__Required task__:
Give the lines of the material below as a JSON list of strings, one string per line, with blank lines omitted and the pictures left out.

==== Entries provided ====

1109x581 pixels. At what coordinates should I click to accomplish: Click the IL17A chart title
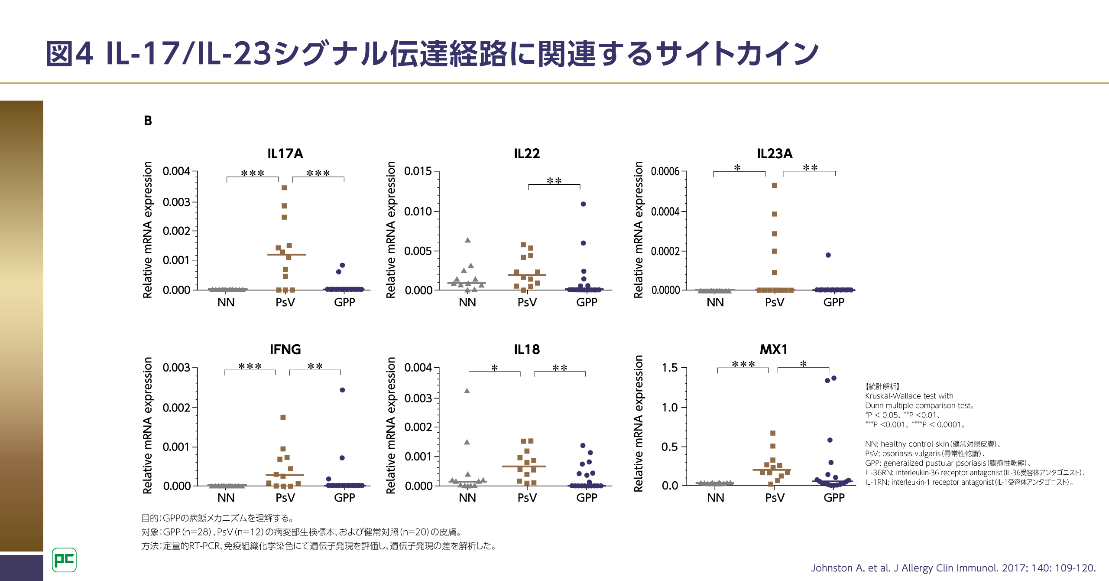(x=285, y=153)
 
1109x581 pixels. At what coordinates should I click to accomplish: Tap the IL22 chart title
(x=526, y=153)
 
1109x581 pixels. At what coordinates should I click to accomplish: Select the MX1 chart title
(x=774, y=349)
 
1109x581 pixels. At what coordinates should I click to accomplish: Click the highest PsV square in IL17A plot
(x=284, y=188)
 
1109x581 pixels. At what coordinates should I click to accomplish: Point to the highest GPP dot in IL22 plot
(x=583, y=204)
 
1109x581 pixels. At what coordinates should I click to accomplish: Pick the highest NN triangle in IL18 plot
(x=467, y=391)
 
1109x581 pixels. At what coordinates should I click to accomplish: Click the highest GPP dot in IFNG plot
(x=342, y=390)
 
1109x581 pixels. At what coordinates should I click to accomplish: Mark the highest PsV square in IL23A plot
(x=775, y=185)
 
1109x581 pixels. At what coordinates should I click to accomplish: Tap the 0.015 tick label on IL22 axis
(x=418, y=171)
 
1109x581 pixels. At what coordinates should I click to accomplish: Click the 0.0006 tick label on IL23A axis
(x=665, y=171)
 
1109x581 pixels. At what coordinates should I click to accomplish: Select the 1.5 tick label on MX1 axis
(x=669, y=368)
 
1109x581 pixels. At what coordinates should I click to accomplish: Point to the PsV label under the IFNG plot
(x=285, y=498)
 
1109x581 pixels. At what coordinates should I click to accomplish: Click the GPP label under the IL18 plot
(x=587, y=498)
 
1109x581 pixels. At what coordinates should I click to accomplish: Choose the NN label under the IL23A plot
(x=715, y=302)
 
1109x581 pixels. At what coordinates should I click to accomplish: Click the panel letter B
(x=148, y=121)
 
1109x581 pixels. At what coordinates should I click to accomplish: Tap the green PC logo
(x=64, y=560)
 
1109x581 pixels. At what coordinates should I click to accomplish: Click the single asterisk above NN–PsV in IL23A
(x=737, y=168)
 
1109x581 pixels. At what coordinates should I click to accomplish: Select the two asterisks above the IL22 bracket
(x=554, y=181)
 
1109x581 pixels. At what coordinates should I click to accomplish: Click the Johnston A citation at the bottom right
(x=953, y=568)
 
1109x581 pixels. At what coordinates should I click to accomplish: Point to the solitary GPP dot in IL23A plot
(x=828, y=255)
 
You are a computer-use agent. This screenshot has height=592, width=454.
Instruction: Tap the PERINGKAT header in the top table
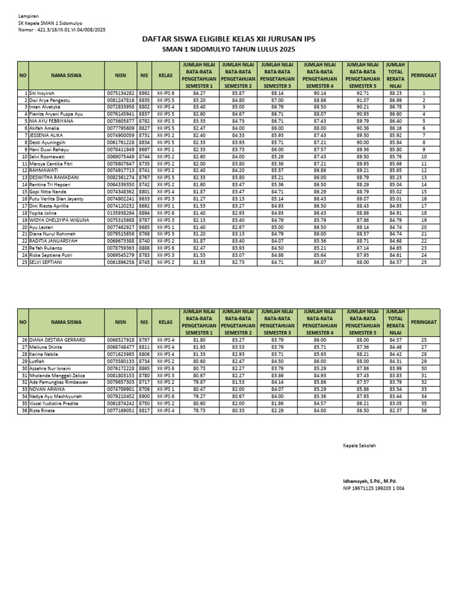tap(424, 76)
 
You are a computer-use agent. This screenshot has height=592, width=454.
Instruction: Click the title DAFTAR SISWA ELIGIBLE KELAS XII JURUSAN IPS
tap(229, 39)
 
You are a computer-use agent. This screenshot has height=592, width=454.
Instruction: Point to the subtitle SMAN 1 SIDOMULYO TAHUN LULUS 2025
tap(228, 50)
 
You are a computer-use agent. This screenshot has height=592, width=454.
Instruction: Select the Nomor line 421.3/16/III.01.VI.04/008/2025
tap(62, 29)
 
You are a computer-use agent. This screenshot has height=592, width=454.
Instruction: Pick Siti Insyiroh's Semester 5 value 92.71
tap(362, 93)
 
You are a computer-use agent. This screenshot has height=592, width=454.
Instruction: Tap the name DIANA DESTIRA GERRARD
tap(57, 340)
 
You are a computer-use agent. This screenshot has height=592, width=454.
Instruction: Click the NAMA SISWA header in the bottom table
tap(66, 323)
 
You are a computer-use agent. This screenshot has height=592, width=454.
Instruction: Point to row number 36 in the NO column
tap(24, 410)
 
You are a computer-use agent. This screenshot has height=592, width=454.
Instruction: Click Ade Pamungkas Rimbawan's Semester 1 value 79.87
tap(199, 382)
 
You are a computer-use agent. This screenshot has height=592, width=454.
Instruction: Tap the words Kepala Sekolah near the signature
tap(359, 445)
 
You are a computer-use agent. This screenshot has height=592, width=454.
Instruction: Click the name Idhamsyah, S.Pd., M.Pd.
tap(369, 481)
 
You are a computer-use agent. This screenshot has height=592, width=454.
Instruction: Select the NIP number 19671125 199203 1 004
tap(374, 488)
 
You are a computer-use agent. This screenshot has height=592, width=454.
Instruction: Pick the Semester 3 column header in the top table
tap(277, 76)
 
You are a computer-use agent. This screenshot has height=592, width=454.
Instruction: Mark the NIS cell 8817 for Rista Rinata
tap(144, 410)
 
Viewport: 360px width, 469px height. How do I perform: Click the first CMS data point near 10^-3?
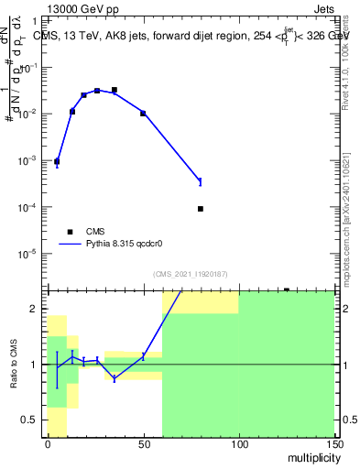57,161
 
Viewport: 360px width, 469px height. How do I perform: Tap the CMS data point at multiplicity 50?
143,113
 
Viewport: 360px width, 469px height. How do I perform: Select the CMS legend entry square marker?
70,232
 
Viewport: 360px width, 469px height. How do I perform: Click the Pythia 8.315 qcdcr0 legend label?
128,245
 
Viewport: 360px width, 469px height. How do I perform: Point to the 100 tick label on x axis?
238,444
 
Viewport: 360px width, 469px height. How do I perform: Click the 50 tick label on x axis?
143,444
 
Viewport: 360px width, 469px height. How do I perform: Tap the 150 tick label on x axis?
333,444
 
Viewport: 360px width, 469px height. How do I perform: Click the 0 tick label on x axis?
48,444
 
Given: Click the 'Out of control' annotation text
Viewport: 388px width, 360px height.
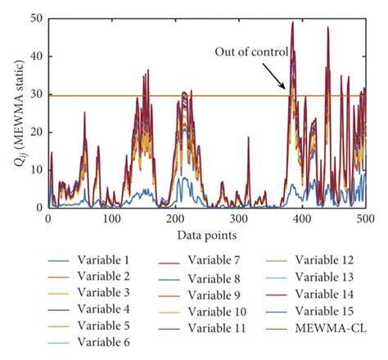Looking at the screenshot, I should point(251,52).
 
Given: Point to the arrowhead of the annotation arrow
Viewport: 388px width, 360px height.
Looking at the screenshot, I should point(286,88).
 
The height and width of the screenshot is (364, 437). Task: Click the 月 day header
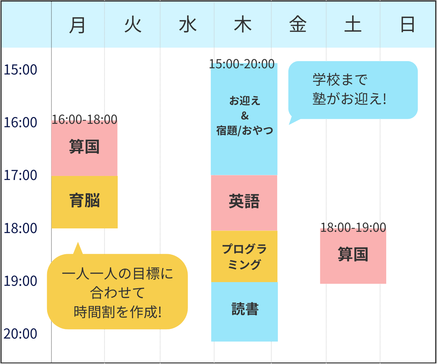pyautogui.click(x=77, y=25)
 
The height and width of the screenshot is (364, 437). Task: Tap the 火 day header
pyautogui.click(x=133, y=25)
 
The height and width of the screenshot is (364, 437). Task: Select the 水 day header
pyautogui.click(x=188, y=25)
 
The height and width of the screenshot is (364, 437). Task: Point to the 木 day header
pyautogui.click(x=243, y=25)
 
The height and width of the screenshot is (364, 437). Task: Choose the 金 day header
pyautogui.click(x=298, y=25)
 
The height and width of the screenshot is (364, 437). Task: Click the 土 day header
pyautogui.click(x=353, y=25)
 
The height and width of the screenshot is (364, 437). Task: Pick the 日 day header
pyautogui.click(x=407, y=25)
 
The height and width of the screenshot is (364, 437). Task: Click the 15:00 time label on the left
pyautogui.click(x=20, y=70)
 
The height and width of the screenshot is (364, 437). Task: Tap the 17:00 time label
pyautogui.click(x=20, y=175)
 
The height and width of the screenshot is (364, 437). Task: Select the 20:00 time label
pyautogui.click(x=20, y=334)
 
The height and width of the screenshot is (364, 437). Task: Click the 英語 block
pyautogui.click(x=244, y=202)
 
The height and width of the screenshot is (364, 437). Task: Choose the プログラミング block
pyautogui.click(x=244, y=256)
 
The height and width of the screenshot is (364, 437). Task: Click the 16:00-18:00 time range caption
pyautogui.click(x=85, y=119)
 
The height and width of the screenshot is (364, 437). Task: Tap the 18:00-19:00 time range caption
pyautogui.click(x=353, y=227)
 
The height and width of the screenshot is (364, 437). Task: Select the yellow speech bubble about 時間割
pyautogui.click(x=117, y=292)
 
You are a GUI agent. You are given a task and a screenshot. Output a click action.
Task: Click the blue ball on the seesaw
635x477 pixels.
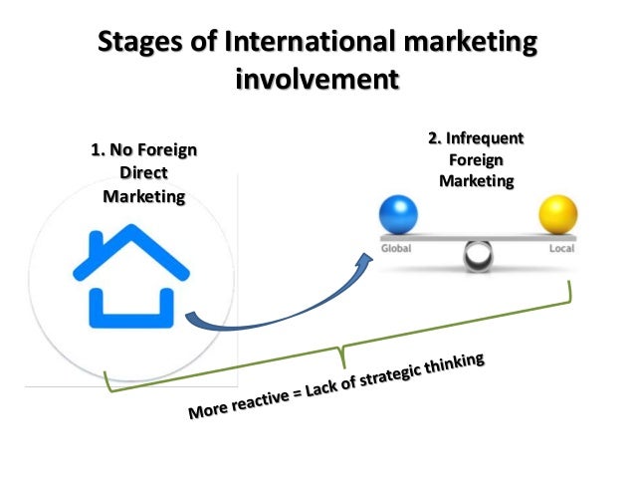coord(399,215)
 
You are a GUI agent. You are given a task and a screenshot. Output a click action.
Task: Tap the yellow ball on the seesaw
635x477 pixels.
coord(557,215)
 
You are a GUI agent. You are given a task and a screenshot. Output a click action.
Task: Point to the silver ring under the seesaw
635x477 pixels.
coord(479,258)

====

__Full response__:
[
  "1109x581 pixels. At what coordinates should I click to accomplish: Click the IL17A chart title",
  "(x=285, y=153)",
  "1109x581 pixels. At what coordinates should I click to accomplish: Tap the IL22 chart title",
  "(x=526, y=153)",
  "1109x581 pixels. At what coordinates should I click to accomplish: Select the MX1 chart title",
  "(x=774, y=349)",
  "1109x581 pixels. At what coordinates should I click to accomplish: Click the highest PsV square in IL17A plot",
  "(x=284, y=188)",
  "1109x581 pixels. At what coordinates should I click to accomplish: Point to the highest GPP dot in IL22 plot",
  "(x=583, y=204)",
  "1109x581 pixels. At what coordinates should I click to accomplish: Pick the highest NN triangle in IL18 plot",
  "(x=467, y=391)",
  "1109x581 pixels. At what coordinates should I click to accomplish: Click the highest GPP dot in IFNG plot",
  "(x=342, y=390)",
  "1109x581 pixels. At what coordinates should I click to accomplish: Mark the highest PsV square in IL23A plot",
  "(x=775, y=185)",
  "1109x581 pixels. At what coordinates should I click to accomplish: Tap the 0.015 tick label on IL22 axis",
  "(x=418, y=171)",
  "1109x581 pixels. At what coordinates should I click to accomplish: Click the 0.0006 tick label on IL23A axis",
  "(x=665, y=171)",
  "1109x581 pixels. At what coordinates should I click to accomplish: Select the 1.5 tick label on MX1 axis",
  "(x=669, y=368)",
  "1109x581 pixels. At what coordinates should I click to accomplish: Point to the PsV label under the IFNG plot",
  "(x=285, y=498)",
  "1109x581 pixels. At what coordinates should I click to accomplish: Click the GPP label under the IL18 plot",
  "(x=587, y=498)",
  "1109x581 pixels. At what coordinates should I click to accomplish: Choose the NN label under the IL23A plot",
  "(x=715, y=302)",
  "1109x581 pixels. At what coordinates should I click to accomplish: Click the panel letter B",
  "(x=148, y=121)",
  "1109x581 pixels. At what coordinates should I click to accomplish: Tap the green PC logo",
  "(x=64, y=560)",
  "1109x581 pixels. At what coordinates should I click to accomplish: Click the single asterisk above NN–PsV in IL23A",
  "(x=737, y=168)",
  "1109x581 pixels. At what coordinates should I click to accomplish: Select the two asterisks above the IL22 bracket",
  "(x=554, y=181)",
  "1109x581 pixels. At what coordinates should I click to accomplish: Click the Johnston A citation at the bottom right",
  "(x=953, y=568)",
  "1109x581 pixels. At what coordinates should I click to accomplish: Point to the solitary GPP dot in IL23A plot",
  "(x=828, y=255)",
  "You are a computer-use agent. This screenshot has height=592, width=454.",
  "Instruction: Tap the PERINGKAT header in the top table",
  "tap(424, 76)",
  "You are a computer-use agent. This screenshot has height=592, width=454.",
  "Instruction: Click the title DAFTAR SISWA ELIGIBLE KELAS XII JURUSAN IPS",
  "tap(229, 39)",
  "You are a computer-use agent. This screenshot has height=592, width=454.",
  "Instruction: Point to the subtitle SMAN 1 SIDOMULYO TAHUN LULUS 2025",
  "tap(228, 50)",
  "You are a computer-use agent. This screenshot has height=592, width=454.",
  "Instruction: Select the Nomor line 421.3/16/III.01.VI.04/008/2025",
  "tap(62, 29)",
  "You are a computer-use agent. This screenshot has height=592, width=454.",
  "Instruction: Pick Siti Insyiroh's Semester 5 value 92.71",
  "tap(362, 93)",
  "You are a computer-use agent. This screenshot has height=592, width=454.",
  "Instruction: Tap the name DIANA DESTIRA GERRARD",
  "tap(57, 340)",
  "You are a computer-use agent. This screenshot has height=592, width=454.",
  "Instruction: Click the NAMA SISWA header in the bottom table",
  "tap(66, 323)",
  "You are a computer-use agent. This screenshot has height=592, width=454.",
  "Instruction: Point to row number 36 in the NO column",
  "tap(24, 410)",
  "You are a computer-use agent. This screenshot has height=592, width=454.",
  "Instruction: Click Ade Pamungkas Rimbawan's Semester 1 value 79.87",
  "tap(199, 382)",
  "You are a computer-use agent. This screenshot has height=592, width=454.",
  "Instruction: Tap the words Kepala Sekolah near the signature",
  "tap(359, 445)",
  "You are a computer-use agent. This screenshot has height=592, width=454.",
  "Instruction: Click the name Idhamsyah, S.Pd., M.Pd.",
  "tap(369, 481)",
  "You are a computer-use agent. This screenshot has height=592, width=454.",
  "Instruction: Select the NIP number 19671125 199203 1 004",
  "tap(374, 488)",
  "You are a computer-use agent. This screenshot has height=592, width=454.",
  "Instruction: Pick the Semester 3 column header in the top table",
  "tap(277, 76)",
  "You are a computer-use agent. This screenshot has height=592, width=454.",
  "Instruction: Mark the NIS cell 8817 for Rista Rinata",
  "tap(144, 410)",
  "Viewport: 360px width, 469px height. How do I perform: Click the first CMS data point near 10^-3?",
  "57,161",
  "Viewport: 360px width, 469px height. How do I perform: Tap the CMS data point at multiplicity 50?",
  "143,113",
  "Viewport: 360px width, 469px height. How do I perform: Select the CMS legend entry square marker?",
  "70,232",
  "Viewport: 360px width, 469px height. How do I perform: Click the Pythia 8.315 qcdcr0 legend label?",
  "128,245",
  "Viewport: 360px width, 469px height. How do I perform: Point to the 100 tick label on x axis?",
  "238,444",
  "Viewport: 360px width, 469px height. How do I perform: Click the 50 tick label on x axis?",
  "143,444",
  "Viewport: 360px width, 469px height. How do I perform: Tap the 150 tick label on x axis?",
  "333,444",
  "Viewport: 360px width, 469px height. How do I perform: Click the 0 tick label on x axis?",
  "48,444",
  "Given: Click the 'Out of control' annotation text",
  "Viewport: 388px width, 360px height.",
  "Looking at the screenshot, I should point(251,52).",
  "Given: Point to the arrowhead of the annotation arrow",
  "Viewport: 388px width, 360px height.",
  "Looking at the screenshot, I should point(286,88).",
  "The height and width of the screenshot is (364, 437). Task: Click the 月 day header",
  "pyautogui.click(x=77, y=25)",
  "The height and width of the screenshot is (364, 437). Task: Tap the 火 day header",
  "pyautogui.click(x=133, y=25)",
  "The height and width of the screenshot is (364, 437). Task: Select the 水 day header",
  "pyautogui.click(x=188, y=25)",
  "The height and width of the screenshot is (364, 437). Task: Point to the 木 day header",
  "pyautogui.click(x=243, y=25)",
  "The height and width of the screenshot is (364, 437). Task: Choose the 金 day header",
  "pyautogui.click(x=298, y=25)",
  "The height and width of the screenshot is (364, 437). Task: Click the 土 day header",
  "pyautogui.click(x=353, y=25)",
  "The height and width of the screenshot is (364, 437). Task: Pick the 日 day header",
  "pyautogui.click(x=407, y=25)",
  "The height and width of the screenshot is (364, 437). Task: Click the 15:00 time label on the left",
  "pyautogui.click(x=20, y=70)",
  "The height and width of the screenshot is (364, 437). Task: Tap the 17:00 time label",
  "pyautogui.click(x=20, y=175)",
  "The height and width of the screenshot is (364, 437). Task: Select the 20:00 time label",
  "pyautogui.click(x=20, y=334)",
  "The height and width of the screenshot is (364, 437). Task: Click the 英語 block",
  "pyautogui.click(x=244, y=202)",
  "The height and width of the screenshot is (364, 437). Task: Choose the プログラミング block",
  "pyautogui.click(x=244, y=256)",
  "The height and width of the screenshot is (364, 437). Task: Click the 16:00-18:00 time range caption",
  "pyautogui.click(x=85, y=119)",
  "The height and width of the screenshot is (364, 437). Task: Tap the 18:00-19:00 time range caption",
  "pyautogui.click(x=353, y=227)",
  "The height and width of the screenshot is (364, 437). Task: Select the yellow speech bubble about 時間割",
  "pyautogui.click(x=117, y=292)",
  "You are a GUI agent. You are given a task and a screenshot. Output a click action.",
  "Task: Click the blue ball on the seesaw",
  "635x477 pixels.",
  "coord(399,215)",
  "You are a GUI agent. You are given a task and a screenshot. Output a click action.",
  "Task: Tap the yellow ball on the seesaw",
  "635x477 pixels.",
  "coord(557,215)",
  "You are a GUI agent. You are given a task and a screenshot. Output a click action.",
  "Task: Point to the silver ring under the seesaw",
  "635x477 pixels.",
  "coord(479,258)"
]